Figure 6

CI-MPR co-localizes partially in LC3 positive vesicle in Pompe disease fibroblasts. (A) Steady-state analysis of CI-MPR and LC3 positive vesicles shows co-localization in severe and intermediate Pompe disease (PD) fibroblasts. The cells were fixed, permeabilized and stained with a mouse monoclonal antibody to CI-MPR and a rabbit polyclonal antibody to LC3 and Alexa 594-conjugated donkey anti-mouse IgG (red channel) and Alexa 488-conjugated donkey anti-rabbit IgG (green channel) antibodies. Stained cells were visualized by confocal fluorescence microscopy.
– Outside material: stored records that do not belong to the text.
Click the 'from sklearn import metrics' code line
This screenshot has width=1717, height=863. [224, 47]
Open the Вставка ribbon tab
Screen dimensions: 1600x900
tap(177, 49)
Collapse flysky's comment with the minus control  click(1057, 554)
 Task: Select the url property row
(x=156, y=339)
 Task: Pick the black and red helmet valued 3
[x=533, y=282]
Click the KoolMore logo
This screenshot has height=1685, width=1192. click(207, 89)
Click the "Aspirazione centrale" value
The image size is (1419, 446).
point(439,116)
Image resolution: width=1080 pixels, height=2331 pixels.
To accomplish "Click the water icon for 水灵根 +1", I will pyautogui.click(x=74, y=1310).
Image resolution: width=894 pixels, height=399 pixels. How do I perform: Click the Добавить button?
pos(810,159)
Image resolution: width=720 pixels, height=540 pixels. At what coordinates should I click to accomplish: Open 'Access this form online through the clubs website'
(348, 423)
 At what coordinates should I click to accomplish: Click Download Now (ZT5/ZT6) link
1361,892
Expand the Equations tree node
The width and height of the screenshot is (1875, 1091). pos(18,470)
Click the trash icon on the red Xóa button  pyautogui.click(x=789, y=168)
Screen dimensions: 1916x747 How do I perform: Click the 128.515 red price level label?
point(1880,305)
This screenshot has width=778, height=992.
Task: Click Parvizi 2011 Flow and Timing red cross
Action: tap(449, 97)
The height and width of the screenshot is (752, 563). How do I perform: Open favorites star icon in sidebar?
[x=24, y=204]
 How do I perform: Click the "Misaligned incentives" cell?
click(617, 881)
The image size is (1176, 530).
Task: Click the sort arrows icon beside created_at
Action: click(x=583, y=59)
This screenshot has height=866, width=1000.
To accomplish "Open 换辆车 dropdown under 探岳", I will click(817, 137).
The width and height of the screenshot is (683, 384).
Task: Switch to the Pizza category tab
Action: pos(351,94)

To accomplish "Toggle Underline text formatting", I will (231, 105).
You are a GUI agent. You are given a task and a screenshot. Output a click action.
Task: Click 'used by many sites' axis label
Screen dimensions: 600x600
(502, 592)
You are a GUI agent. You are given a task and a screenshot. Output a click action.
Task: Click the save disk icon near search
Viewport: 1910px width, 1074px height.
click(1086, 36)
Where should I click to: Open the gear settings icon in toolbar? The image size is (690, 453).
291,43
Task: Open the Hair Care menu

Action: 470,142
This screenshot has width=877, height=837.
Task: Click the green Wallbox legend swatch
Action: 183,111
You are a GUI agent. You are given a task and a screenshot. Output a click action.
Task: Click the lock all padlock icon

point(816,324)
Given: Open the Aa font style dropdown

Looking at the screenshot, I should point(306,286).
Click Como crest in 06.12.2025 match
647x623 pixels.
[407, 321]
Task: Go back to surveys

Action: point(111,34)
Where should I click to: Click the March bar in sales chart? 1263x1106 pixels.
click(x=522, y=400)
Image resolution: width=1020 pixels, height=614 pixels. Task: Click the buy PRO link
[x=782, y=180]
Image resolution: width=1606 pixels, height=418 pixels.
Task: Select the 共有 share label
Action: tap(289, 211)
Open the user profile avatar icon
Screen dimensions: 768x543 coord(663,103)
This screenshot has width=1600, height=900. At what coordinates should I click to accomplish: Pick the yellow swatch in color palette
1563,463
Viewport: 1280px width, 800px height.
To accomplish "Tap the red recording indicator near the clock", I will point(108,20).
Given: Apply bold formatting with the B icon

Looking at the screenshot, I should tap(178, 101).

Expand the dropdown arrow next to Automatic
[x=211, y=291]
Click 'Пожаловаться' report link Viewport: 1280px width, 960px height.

The right columns show the merged images of double staining of CI-MPR and LC3. Magnification 63×. Insets show high magnification views. (B) Quantitative analysis of CI-MPR and LC3 co-localization after internalization of CI-MPR. The cells grown on coverslips were incubated at 18°C for 1 hour with 15 ng/ml Alexa 488-anti-CI-MPR monoclonal antibody. The cells were washed and fixed (0 min) or warmed to 37°C for 5, 15, 30 minutes (as indicated) before being fixed, permeabilized and stained with anti-LC3. The rate of CI-MPR/LC3 co-localization was determined using performed by LSM 3.2 software (Zeiss). The analysis was performed on at least 20 cells per sample. In severe PD fibroblasts, co-localization is higher as compared with control and CI-MPR, indicating sequestration of CI-MPR in autophagosomes.